> List of tasks:
A – Using the interview about time at ACECQA, list every example of 'hands-on' experience within the Educational Leadership team that the speaker marked S names.
B – Answer these questions using the interview about time at ACECQA:
(i) Which leadership academic was visiting ACECQA when the speaker marked S was introduced to her?
(ii) From where did the speaker marked R temporarily relocate to Sydney?
(iii) How many days a week does the speaker marked S work at ACECQA?
C – Extend the interview about time at ACECQA, picking up after its final sentence.

> Source document:
------------------------------------------------------------
S: A definite highlight has been the opportunity to gain ‘hands-on’ experience within the Educational Leadership team, such as writing a We Hear You blog, sitting in on an Excellent rating assessment teleconference, and supporting the development of authorised officer training resources. Being personally introduced to esteemed leadership academic, Manjula Waniganayake (who was visiting ACECQA), at the very moment I was using her work in some educational leadership research content, also absolutely stands out!

Sally Burt at work researching and developing key resources
Sally Burt at work researching and developing key resources

What new knowledge did you gain during your time at ACECQA?

D: My knowledge and understanding of the National Quality Framework (NQF) and ACECQA’s role in the sector has grown extensively.  The development of The Quest for Quality game required us to delve into the National Quality Standard (NQS), the National Law and Regulations, the roles of ACECQA and the regulatory authorities, the approved learning frameworks and much more. If you want to develop your own understanding of integral components of our sector in an enjoyable and engaging way, be sure to check out The Quest for Quality!

R: I see my time at ACECQA as something of a crash course in the NQF. I dug deeper into the NQS, the National Law and National Regulations than I ever thought possible, and have such a better understanding of ACECQA’s role and the Australian education and care sector. The people at ACECQA are so lovely, knowledgeable and passionate about promoting quality education and care in Australia that you can’t help but become incredibly inspired yourself! I hope this inspiration will translate into the resource we helped create – The Quest for Quality. I’m really looking forward to hearing some feedback from those working and studying in the sector.

S: Inductions across the organisation introduced me to the critical work undertaken by the ACECQA Training, Communications and Engagement, Policy and Strategy, Research, Qualifications Assessment, Business Communications and the Education and Care Services team which is responsible for the National Quality Agenda IT System. I now have a much greater understanding, and appreciation, of the breadth, depth and dynamics of ACECQA’s work, particularly during this time of change.

What was the most challenging facet of your experience at ACECQA?

D: The most challenging part of the program was the lack of children in the office environment! It was definitely quite a change to be interacting with adults all day instead of children.

R: The most challenging aspects for me were the logistics of temporarily relocating to Sydney from regional Victoria and being apart from my family for the first time. However, I knew working with ACECQA was a once-in-a-lifetime opportunity, and the experience would be well worth the challenge!

S: Working at ACECQA three days a week, and in a preschool for the other two, has required some brain plasticity as I transition between the two roles each Wednesday! That said, each role has been a wonderful context for my work in the other.
------------------------------------------------------------
> Data lines:
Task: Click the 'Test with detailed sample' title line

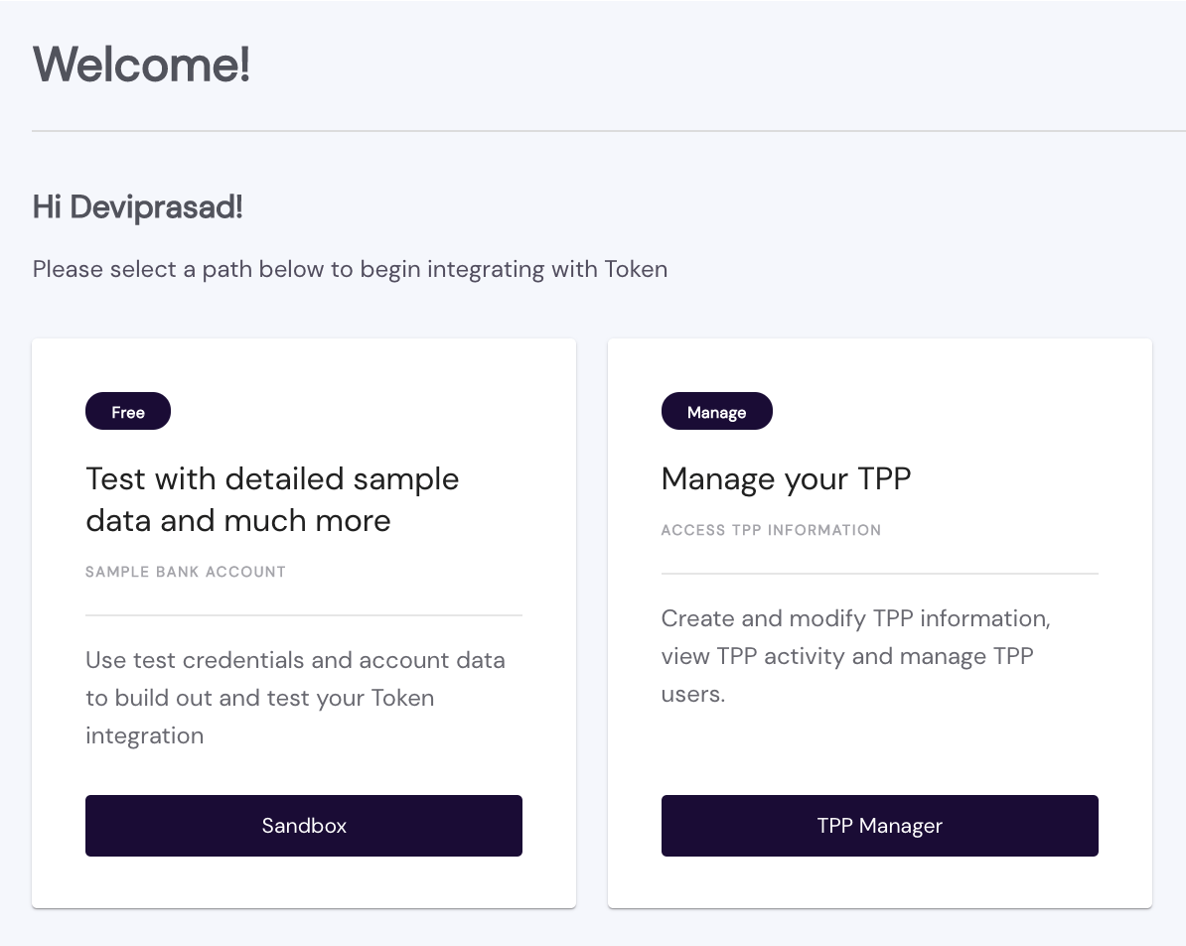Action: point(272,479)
------------------------------------------------------------
> The results:
A –
- Writing a We Hear You blog
- Sitting in on an Excellent rating assessment teleconference
- Supporting the development of authorised officer training resources

B –
(i) Manjula Waniganayake
(ii) Regional Victoria
(iii) Three days

C –
How will your time at ACECQA inform your future practice or career aspirations as an ECT?

D: My time at ACECQA has given me a wealth of knowledge and experience that I plan to translate into my future practice in early childhood education and care settings. I also plan to share all I have learnt with my fellow educators in the sector. And who knows, maybe my future involves developing more game-based resources for the sector!

R: I look forward to putting the knowledge and skills I have learnt at ACECQA to good use in my future studies and practice as an educator. I am very proud and excited to introduce The Quest for Quality resource to my university lecturers, fellow educators and students.

S: My ACECQA experience has definitely been formative for my current ECT practice, giving me a much greater depth of understanding of the NQF. My working knowledge of the NQS has grown exponentially and I now have a much greater appreciation of the complex work authorised officers undertake. I have also been really inspired by the exceptional programs and practices of Excellent rated centres. The experience has cemented my interest in working at a strategic support level in the longer term.

If the program was run again, would you recommend this opportunity to other graduates?

D: The Early Career Educators Program provides you with an experience incomparable to any other. The learning and growth you experience in a three-month period can dramatically change your understanding and perception of the education and care sector in a number of ways. Regardless of the career path you wish to take after your time at ACECQA, the knowledge and experience you have gained will further equip you to contribute to positive outcomes in the sector.

R: This truly is an unprecedented learning experience for those working or studying in the sector. You gain such an immense amount of knowledge, inspiration and experience in a relatively short period of time, and get the chance to work with some of the loveliest people and informed professionals in the Australian education and care sector.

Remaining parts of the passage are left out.